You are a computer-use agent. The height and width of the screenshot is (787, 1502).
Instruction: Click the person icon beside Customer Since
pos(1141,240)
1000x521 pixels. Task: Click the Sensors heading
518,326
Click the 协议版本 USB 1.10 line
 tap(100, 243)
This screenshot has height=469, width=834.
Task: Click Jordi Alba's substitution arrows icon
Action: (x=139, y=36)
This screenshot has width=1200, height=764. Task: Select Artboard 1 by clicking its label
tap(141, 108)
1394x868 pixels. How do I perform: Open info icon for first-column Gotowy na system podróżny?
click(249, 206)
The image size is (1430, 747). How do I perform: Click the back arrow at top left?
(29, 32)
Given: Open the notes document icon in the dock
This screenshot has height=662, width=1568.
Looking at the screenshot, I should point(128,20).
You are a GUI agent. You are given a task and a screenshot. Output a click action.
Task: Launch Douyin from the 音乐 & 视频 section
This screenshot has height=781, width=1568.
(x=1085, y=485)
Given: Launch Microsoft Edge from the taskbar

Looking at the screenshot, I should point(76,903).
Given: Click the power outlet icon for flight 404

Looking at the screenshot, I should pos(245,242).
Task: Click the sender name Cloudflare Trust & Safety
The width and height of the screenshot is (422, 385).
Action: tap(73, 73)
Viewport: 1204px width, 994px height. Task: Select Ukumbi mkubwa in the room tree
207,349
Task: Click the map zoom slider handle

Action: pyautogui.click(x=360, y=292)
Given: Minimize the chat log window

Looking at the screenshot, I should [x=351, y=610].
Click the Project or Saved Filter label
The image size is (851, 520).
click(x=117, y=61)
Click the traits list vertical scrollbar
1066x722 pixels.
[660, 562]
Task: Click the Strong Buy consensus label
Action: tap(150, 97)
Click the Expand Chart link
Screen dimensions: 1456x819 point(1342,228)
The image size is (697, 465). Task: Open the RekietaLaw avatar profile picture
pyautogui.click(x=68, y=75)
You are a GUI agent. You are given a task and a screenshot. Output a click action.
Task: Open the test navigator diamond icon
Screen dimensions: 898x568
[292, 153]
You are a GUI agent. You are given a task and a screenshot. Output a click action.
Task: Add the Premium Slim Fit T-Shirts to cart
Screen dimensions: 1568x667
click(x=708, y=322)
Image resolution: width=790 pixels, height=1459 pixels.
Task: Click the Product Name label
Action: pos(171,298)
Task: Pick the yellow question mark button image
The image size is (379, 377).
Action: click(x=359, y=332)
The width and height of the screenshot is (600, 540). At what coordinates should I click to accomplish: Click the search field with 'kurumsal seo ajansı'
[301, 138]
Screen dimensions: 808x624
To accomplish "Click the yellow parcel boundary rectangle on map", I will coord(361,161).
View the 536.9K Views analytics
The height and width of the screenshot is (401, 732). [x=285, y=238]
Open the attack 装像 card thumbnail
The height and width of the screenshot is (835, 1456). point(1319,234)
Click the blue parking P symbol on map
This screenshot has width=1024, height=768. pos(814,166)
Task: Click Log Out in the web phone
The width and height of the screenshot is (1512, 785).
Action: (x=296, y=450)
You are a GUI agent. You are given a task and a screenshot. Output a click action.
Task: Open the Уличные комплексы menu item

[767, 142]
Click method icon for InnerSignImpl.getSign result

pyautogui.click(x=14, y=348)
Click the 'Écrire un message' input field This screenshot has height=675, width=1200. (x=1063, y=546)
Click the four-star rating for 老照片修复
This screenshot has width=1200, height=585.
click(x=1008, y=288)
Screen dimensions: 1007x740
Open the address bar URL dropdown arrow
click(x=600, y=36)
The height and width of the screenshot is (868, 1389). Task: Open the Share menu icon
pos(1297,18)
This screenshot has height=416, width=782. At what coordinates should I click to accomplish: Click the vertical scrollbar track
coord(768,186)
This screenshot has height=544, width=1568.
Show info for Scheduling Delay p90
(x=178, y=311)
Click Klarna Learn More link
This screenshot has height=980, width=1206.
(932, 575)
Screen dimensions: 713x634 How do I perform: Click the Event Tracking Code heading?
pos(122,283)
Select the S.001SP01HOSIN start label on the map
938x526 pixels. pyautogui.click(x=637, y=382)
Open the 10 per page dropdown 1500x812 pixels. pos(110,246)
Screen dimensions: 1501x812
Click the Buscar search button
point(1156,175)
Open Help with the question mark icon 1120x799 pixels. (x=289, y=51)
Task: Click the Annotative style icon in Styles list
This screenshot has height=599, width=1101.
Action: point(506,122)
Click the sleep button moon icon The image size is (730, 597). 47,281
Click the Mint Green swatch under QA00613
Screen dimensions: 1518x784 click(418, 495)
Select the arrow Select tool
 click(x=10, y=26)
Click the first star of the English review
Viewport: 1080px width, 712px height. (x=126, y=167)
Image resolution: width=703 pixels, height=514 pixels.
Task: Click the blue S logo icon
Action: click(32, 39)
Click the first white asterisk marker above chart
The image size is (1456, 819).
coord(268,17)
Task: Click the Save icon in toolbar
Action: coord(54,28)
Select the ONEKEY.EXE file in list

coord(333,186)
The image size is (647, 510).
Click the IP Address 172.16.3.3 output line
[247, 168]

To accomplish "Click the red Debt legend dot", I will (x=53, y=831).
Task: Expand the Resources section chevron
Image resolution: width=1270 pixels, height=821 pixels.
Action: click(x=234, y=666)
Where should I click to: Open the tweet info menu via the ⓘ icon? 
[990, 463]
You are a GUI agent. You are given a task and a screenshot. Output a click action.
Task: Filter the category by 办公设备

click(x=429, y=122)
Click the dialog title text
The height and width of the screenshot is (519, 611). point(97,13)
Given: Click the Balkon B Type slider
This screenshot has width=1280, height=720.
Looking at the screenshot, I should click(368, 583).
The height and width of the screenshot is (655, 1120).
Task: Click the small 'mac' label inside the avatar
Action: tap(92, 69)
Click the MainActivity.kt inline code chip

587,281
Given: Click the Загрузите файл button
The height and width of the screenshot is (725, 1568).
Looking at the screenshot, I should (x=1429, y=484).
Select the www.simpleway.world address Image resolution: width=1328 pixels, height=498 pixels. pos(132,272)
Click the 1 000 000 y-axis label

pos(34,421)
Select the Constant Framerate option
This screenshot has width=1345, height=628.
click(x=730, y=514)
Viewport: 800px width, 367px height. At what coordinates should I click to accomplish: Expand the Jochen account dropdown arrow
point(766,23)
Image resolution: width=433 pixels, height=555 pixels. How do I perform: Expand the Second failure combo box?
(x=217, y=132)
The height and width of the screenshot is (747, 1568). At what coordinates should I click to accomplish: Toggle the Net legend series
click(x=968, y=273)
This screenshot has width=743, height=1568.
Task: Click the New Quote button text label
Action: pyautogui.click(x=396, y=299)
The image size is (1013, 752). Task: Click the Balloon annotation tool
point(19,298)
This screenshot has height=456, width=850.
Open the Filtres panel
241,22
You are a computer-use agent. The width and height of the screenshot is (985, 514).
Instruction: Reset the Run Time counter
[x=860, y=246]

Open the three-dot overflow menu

Task prompt -> Return verbatim the portion of the records that opens with their first line and closes with the line containing "Action: pyautogui.click(x=360, y=292)", with both ends included.

Result of the exercise ->
You are a computer-use agent. The height and width of the screenshot is (787, 1502).
Instruction: Click the person icon beside Customer Since
pos(1141,240)
1000x521 pixels. Task: Click the Sensors heading
518,326
Click the 协议版本 USB 1.10 line
 tap(100, 243)
This screenshot has height=469, width=834.
Task: Click Jordi Alba's substitution arrows icon
Action: (x=139, y=36)
This screenshot has width=1200, height=764. Task: Select Artboard 1 by clicking its label
tap(141, 108)
1394x868 pixels. How do I perform: Open info icon for first-column Gotowy na system podróżny?
click(249, 206)
The image size is (1430, 747). How do I perform: Click the back arrow at top left?
(29, 32)
Given: Open the notes document icon in the dock
This screenshot has height=662, width=1568.
Looking at the screenshot, I should point(128,20).
You are a GUI agent. You are given a task and a screenshot. Output a click action.
Task: Launch Douyin from the 音乐 & 视频 section
This screenshot has height=781, width=1568.
(x=1085, y=485)
Given: Launch Microsoft Edge from the taskbar

Looking at the screenshot, I should point(76,903).
Given: Click the power outlet icon for flight 404

Looking at the screenshot, I should pos(245,242).
Task: Click the sender name Cloudflare Trust & Safety
The width and height of the screenshot is (422, 385).
Action: tap(73, 73)
Viewport: 1204px width, 994px height. Task: Select Ukumbi mkubwa in the room tree
207,349
Task: Click the map zoom slider handle

Action: pyautogui.click(x=360, y=292)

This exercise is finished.